▶ _Available records_
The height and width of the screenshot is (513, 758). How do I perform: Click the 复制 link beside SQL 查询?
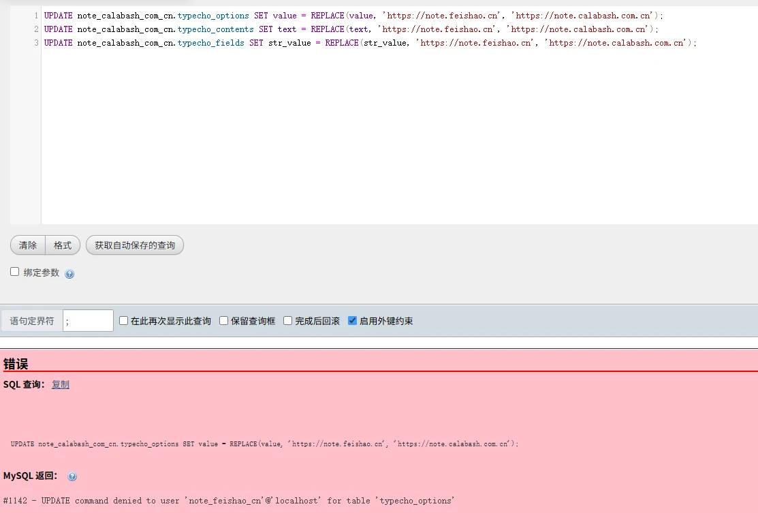point(61,385)
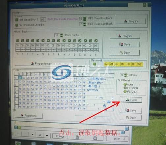Toggle the PAC Password CheckBit checkbox
This screenshot has height=145, width=166.
[17, 25]
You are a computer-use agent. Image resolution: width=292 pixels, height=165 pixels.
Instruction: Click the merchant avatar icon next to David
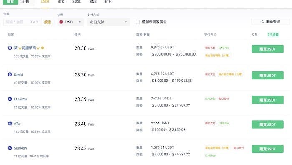click(x=10, y=74)
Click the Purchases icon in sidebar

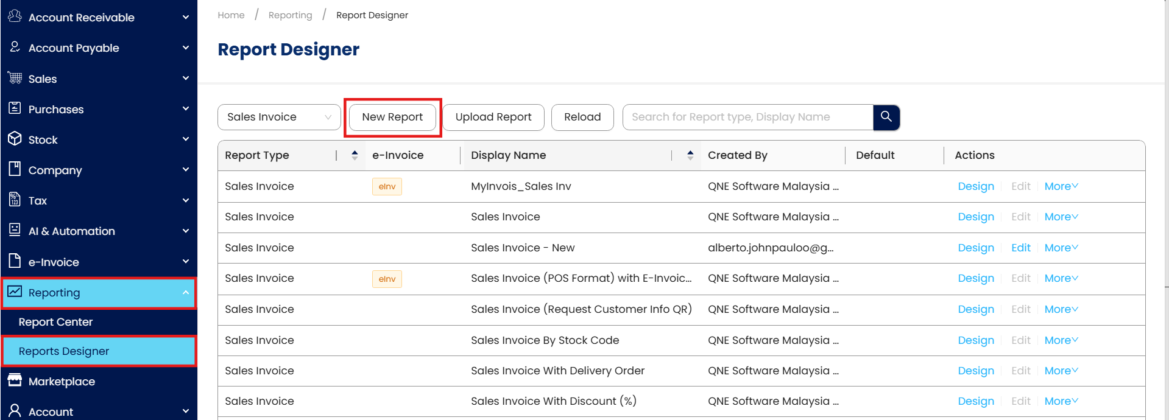click(x=15, y=108)
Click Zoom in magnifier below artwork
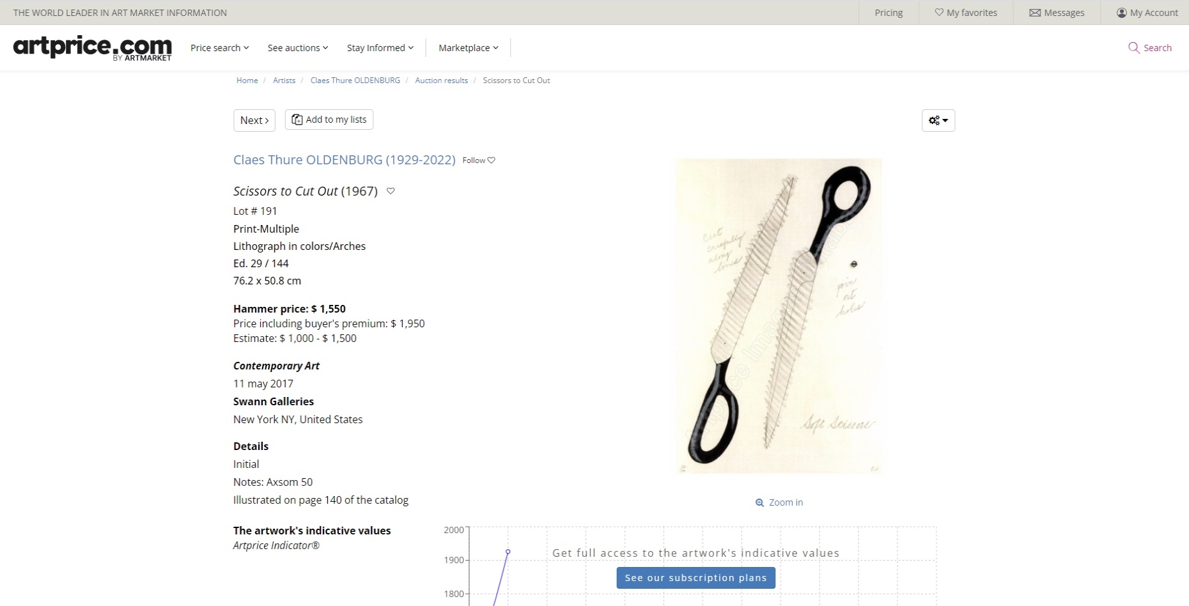The width and height of the screenshot is (1189, 606). click(779, 502)
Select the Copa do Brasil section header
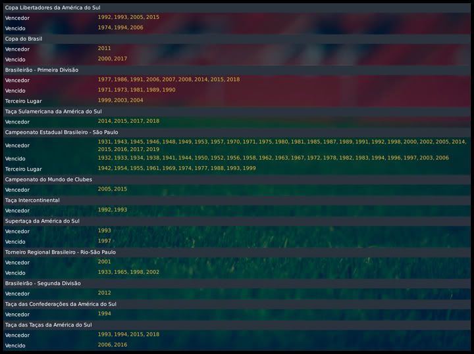 click(24, 38)
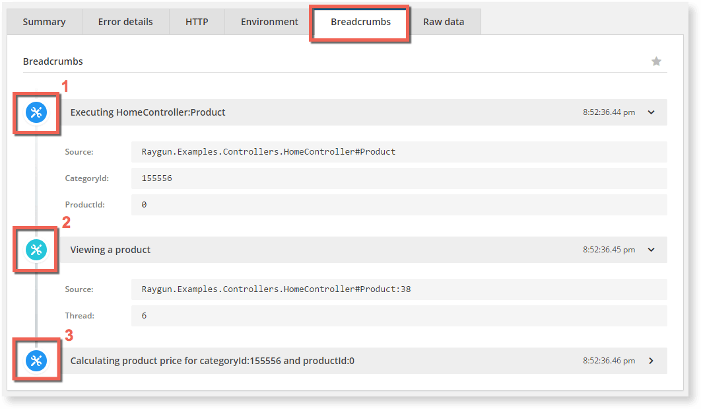The image size is (701, 409).
Task: Select the HTTP tab
Action: 196,21
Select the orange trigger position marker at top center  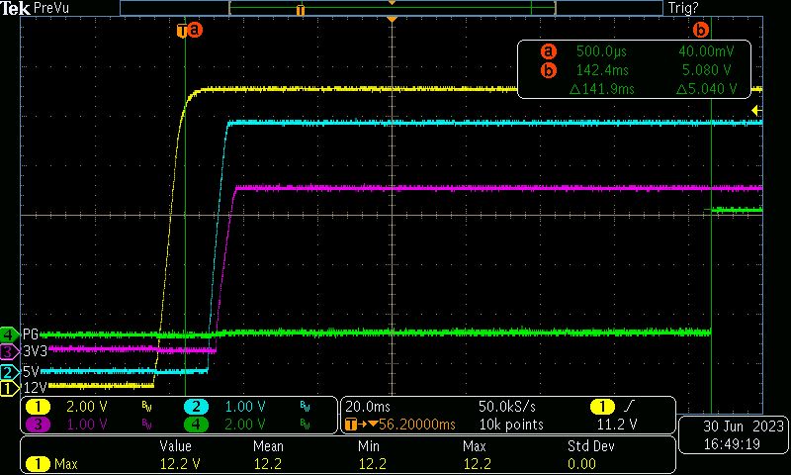pos(393,21)

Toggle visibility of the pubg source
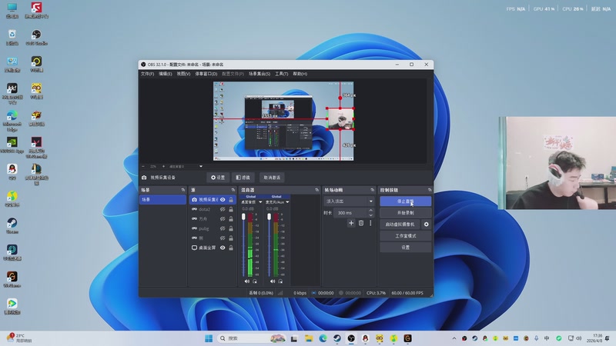pos(223,228)
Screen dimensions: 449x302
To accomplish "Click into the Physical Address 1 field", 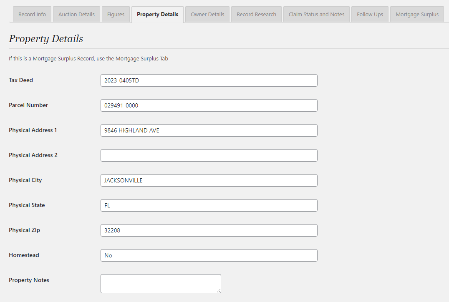I will pyautogui.click(x=209, y=130).
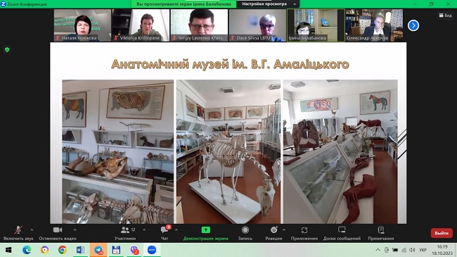This screenshot has height=257, width=457.
Task: Open Приложения apps icon
Action: coord(304,230)
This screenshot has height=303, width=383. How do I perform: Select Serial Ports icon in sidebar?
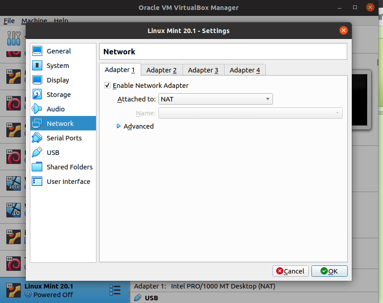37,138
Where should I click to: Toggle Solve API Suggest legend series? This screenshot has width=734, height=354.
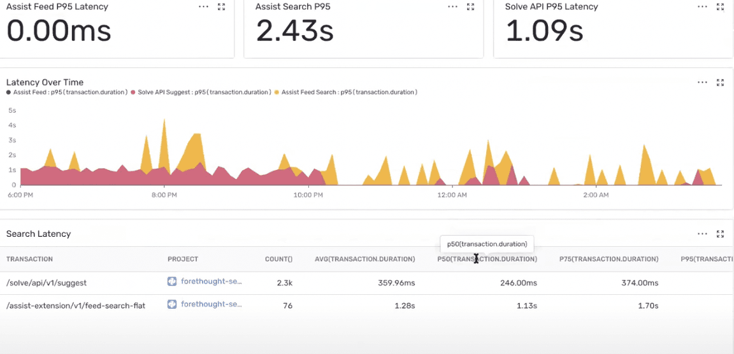point(201,92)
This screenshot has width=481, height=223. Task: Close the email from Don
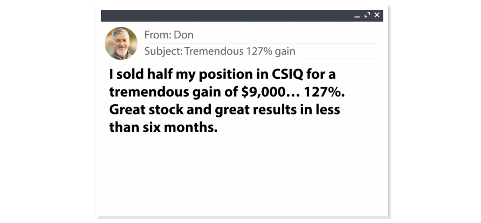coord(377,15)
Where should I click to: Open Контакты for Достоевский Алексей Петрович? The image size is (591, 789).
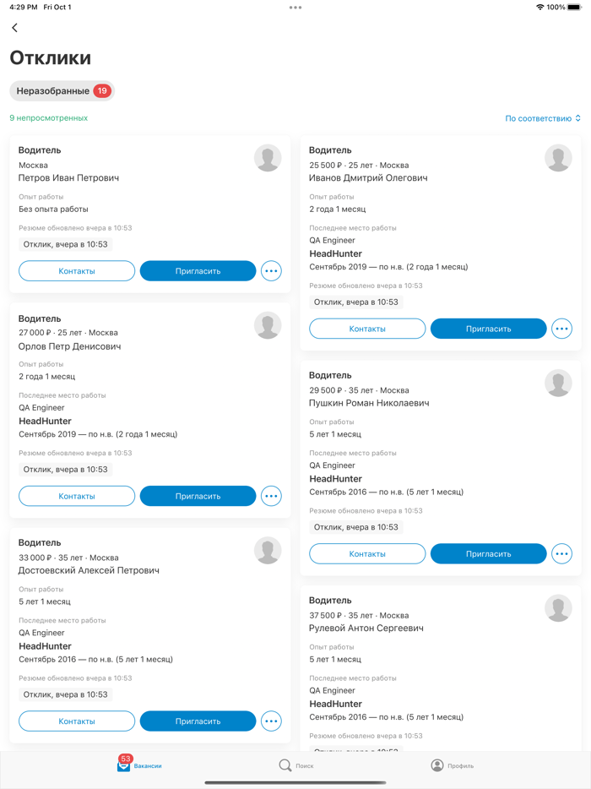(x=77, y=721)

▶ _The problem_
The output must start at the line holding "Where should I click to: Toggle", end at the last line of the listing above, and show each line exactly; please omit all pictures.

▶ _Answer below_
Where should I click to: Toggle Solve API Suggest legend series? This screenshot has width=734, height=354.
point(201,92)
This screenshot has width=481, height=223. Task: Close the email from Don
coord(377,15)
Where should I click to: Open Контакты for Достоевский Алексей Петрович? The image size is (591, 789).
(x=77, y=721)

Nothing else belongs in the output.